Look below. Copy each line that has "dropdown" in it.

| Record excerpts |
********************

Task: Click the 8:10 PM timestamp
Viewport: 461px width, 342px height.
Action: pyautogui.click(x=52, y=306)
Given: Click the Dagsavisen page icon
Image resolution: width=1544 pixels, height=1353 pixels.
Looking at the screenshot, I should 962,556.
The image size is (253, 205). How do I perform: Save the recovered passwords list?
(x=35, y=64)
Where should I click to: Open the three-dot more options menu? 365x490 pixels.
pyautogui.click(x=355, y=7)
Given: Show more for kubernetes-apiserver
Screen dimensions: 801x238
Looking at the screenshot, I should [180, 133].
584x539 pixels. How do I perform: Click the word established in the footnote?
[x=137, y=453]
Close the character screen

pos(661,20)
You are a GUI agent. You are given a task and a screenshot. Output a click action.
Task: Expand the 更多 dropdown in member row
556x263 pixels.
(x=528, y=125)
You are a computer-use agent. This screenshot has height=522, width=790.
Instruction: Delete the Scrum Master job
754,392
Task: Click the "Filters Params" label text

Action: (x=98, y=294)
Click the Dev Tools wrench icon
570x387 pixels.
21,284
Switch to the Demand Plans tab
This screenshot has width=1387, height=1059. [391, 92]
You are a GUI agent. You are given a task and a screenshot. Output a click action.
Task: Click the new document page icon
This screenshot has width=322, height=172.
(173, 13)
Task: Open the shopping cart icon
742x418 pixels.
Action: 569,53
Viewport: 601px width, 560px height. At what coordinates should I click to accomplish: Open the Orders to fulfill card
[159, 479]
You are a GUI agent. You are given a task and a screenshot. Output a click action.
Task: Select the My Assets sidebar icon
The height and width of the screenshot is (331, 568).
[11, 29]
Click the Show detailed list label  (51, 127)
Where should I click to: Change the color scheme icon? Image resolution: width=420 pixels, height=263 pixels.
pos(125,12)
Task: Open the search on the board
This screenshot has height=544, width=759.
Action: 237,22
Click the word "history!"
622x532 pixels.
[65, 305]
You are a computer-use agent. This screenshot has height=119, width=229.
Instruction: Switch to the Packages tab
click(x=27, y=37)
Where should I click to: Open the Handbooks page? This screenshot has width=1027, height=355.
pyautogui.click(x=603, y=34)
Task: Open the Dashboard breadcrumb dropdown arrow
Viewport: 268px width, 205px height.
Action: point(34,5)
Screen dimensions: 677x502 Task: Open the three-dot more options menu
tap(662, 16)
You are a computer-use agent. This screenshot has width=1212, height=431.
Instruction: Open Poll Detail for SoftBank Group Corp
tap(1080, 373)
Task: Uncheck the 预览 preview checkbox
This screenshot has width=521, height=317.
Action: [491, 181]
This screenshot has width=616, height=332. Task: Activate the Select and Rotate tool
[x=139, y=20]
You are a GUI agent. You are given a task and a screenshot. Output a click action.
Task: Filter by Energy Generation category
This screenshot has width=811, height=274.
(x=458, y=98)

********************

| Response |
Task: Expand the 更多 dropdown in member row
Task: Open the Dashboard breadcrumb dropdown arrow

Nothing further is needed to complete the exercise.